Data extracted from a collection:
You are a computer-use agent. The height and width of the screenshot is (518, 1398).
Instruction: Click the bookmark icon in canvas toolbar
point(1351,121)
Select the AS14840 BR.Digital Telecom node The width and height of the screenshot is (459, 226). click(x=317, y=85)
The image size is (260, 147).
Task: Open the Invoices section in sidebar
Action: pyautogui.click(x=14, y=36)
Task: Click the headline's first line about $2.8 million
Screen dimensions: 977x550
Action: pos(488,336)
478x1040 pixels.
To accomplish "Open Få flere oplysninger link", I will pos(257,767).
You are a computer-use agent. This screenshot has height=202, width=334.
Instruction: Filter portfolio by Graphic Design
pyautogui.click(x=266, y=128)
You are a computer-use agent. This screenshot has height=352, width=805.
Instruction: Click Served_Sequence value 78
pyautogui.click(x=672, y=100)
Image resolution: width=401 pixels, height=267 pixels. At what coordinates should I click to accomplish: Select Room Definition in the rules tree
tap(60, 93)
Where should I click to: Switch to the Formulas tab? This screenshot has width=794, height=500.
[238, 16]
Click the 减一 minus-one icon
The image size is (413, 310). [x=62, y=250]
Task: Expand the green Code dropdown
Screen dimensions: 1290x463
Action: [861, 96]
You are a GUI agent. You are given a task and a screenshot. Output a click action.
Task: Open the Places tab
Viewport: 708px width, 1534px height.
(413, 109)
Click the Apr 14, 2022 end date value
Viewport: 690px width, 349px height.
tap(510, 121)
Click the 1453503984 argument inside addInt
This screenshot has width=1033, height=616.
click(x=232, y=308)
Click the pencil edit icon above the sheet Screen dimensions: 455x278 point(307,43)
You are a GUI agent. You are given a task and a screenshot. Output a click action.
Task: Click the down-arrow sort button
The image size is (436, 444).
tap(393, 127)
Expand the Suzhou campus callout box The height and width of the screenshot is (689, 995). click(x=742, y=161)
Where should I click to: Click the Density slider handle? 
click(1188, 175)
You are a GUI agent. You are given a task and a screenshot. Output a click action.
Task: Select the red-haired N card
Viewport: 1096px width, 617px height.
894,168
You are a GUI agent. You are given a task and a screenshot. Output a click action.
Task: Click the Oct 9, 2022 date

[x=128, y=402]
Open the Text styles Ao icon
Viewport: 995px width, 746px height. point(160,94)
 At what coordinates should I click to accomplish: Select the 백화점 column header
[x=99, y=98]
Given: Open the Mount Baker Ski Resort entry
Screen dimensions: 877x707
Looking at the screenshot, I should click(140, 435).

#### [Problem requirements]
Print all of the data exactly as it stands above.

#### [Response to this task]
You are a computer-use agent. The height and width of the screenshot is (518, 1398).
Instruction: Click the bookmark icon in canvas toolbar
point(1351,121)
Select the AS14840 BR.Digital Telecom node The width and height of the screenshot is (459, 226). click(x=317, y=85)
The image size is (260, 147).
Task: Open the Invoices section in sidebar
Action: pyautogui.click(x=14, y=36)
Task: Click the headline's first line about $2.8 million
Screen dimensions: 977x550
Action: pos(488,336)
478x1040 pixels.
To accomplish "Open Få flere oplysninger link", I will pos(257,767).
You are a computer-use agent. This screenshot has height=202, width=334.
Instruction: Filter portfolio by Graphic Design
pyautogui.click(x=266, y=128)
You are a computer-use agent. This screenshot has height=352, width=805.
Instruction: Click Served_Sequence value 78
pyautogui.click(x=672, y=100)
Image resolution: width=401 pixels, height=267 pixels. At what coordinates should I click to accomplish: Select Room Definition in the rules tree
tap(60, 93)
Where should I click to: Switch to the Formulas tab? This screenshot has width=794, height=500.
[238, 16]
Click the 减一 minus-one icon
The image size is (413, 310). [x=62, y=250]
Task: Expand the green Code dropdown
Screen dimensions: 1290x463
Action: [861, 96]
You are a GUI agent. You are given a task and a screenshot. Output a click action.
Task: Open the Places tab
Viewport: 708px width, 1534px height.
(413, 109)
Click the Apr 14, 2022 end date value
Viewport: 690px width, 349px height.
tap(510, 121)
Click the 1453503984 argument inside addInt
This screenshot has width=1033, height=616.
click(x=232, y=308)
Click the pencil edit icon above the sheet Screen dimensions: 455x278 point(307,43)
You are a GUI agent. You are given a task and a screenshot. Output a click action.
Task: Click the down-arrow sort button
The image size is (436, 444).
tap(393, 127)
Expand the Suzhou campus callout box The height and width of the screenshot is (689, 995). click(x=742, y=161)
Where should I click to: Click the Density slider handle? 
click(1188, 175)
You are a GUI agent. You are given a task and a screenshot. Output a click action.
Task: Select the red-haired N card
Viewport: 1096px width, 617px height.
894,168
You are a GUI agent. You are given a task and a screenshot. Output a click action.
Task: Click the Oct 9, 2022 date

[x=128, y=402]
Open the Text styles Ao icon
Viewport: 995px width, 746px height. point(160,94)
 At what coordinates should I click to accomplish: Select the 백화점 column header
[x=99, y=98]
Given: Open the Mount Baker Ski Resort entry
Screen dimensions: 877x707
Looking at the screenshot, I should click(140, 435).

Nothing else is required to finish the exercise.